Sunday, March 26, 2017

What to do with a Million Dollars

http://cdn1.arkive.org/media/58/5874E753-2808-4344-8EF6-7926FABDF45C/Presentation.Large/Spragues-pipit-in-flight.jpg



As another Lame Cherry exclusive in matter anti matter.


People often ask and then answer what would they do if they had a million bucks. Most would buy things like houses, cars or take trips to Paris. For myself though, what I would do was reminded to me again this past week when I picked up for 50 cents a bird guide in the junk store which is one memory I so want to live.

See it is not my memory but the memory of President Theodore Roosevelt on the high plains of what is now North Dakota and eastern Montana. TR was a most interesting man in being so high strung, and yet he could sit for hours watching wildlife. There were Mockingbirds at a friend's home sitting in a Magnolia tree past midnight as he sat in his room enjoying the chorus and studying the bird. There were deer off his porch on the Elkhorn Ranch, and there was this bird in the early morning summer dawn skies which circled overhead, producing the sweetest and clearest of notes.

TR called it a Missouri Skylark. The problem is there is no such bird, and I had to search for quite some time to figure out what he was watching as the most wonderful bird in song of the blue skies.

- Data provided -
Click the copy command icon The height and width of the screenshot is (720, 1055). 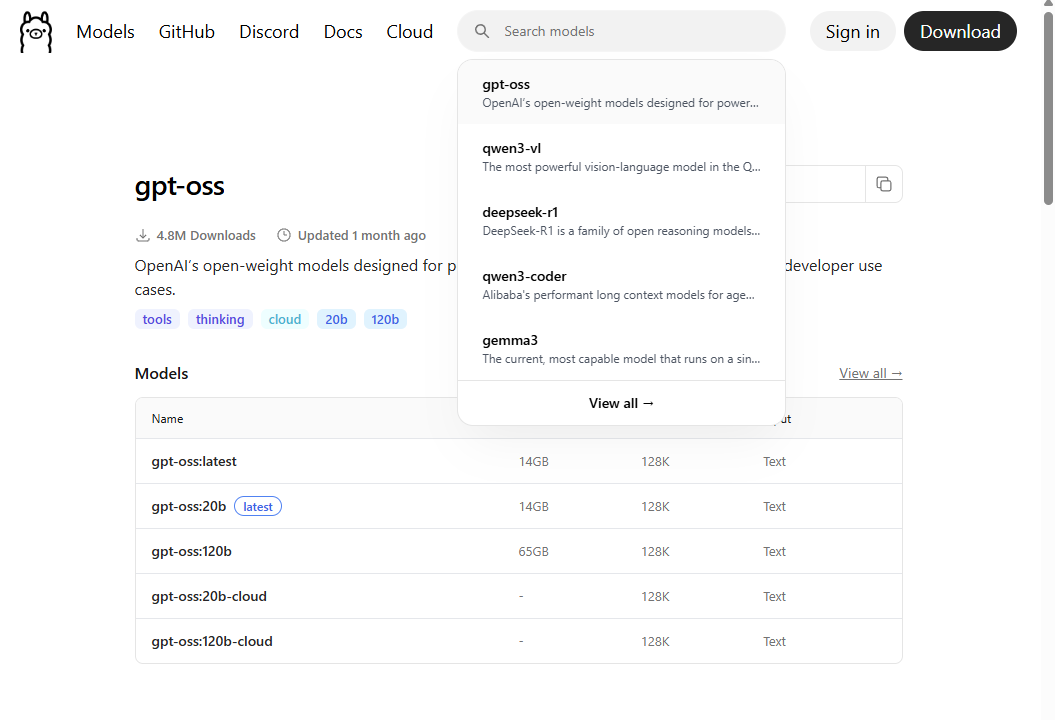pyautogui.click(x=883, y=184)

- Things to do -
A - Repeat the stretch of the Missouri Skylark post from "What to do with" through "want to live.", word for word.
B - Please go on with the Missouri Skylark post, starting after its last sentence.
The data has no part in this.

- Responses to the tasks -
A -
What to do with a Million Dollars

http://cdn1.arkive.org/media/58/5874E753-2808-4344-8EF6-7926FABDF45C/Presentation.Large/Spragues-pipit-in-flight.jpg



As another Lame Cherry exclusive in matter anti matter.


People often ask and then answer what would they do if they had a million bucks. Most would buy things like houses, cars or take trips to Paris. For myself though, what I would do was reminded to me again this past week when I picked up for 50 cents a bird guide in the junk store which is one memory I so want to live.

B -
Out on the prairie there are several kinds of plains sparrows which sing very brightly, one of them hovering in the air all the time, like a bobolink. Sometimes in the early morning, when crossing the open, grassy plateaus, I have heard the prince of them all, the Missouri skylark. The skylark sings on the wing, soaring over head and mounting in spiral curves until it can hardly be seen, while its bright, tender strains never cease for a moment. I have sat on my horse and listened to one singing for a quarter of an hour at a time without stopping.

The bird was not from Missouri the state, but the Missouri River of Dakota Territory. It looks like the horned larks which are of the region, but in fact it was that Sprague fellow who put his name on every bird in what Teddy Roosevelt saw was later the Sprague's Pipit.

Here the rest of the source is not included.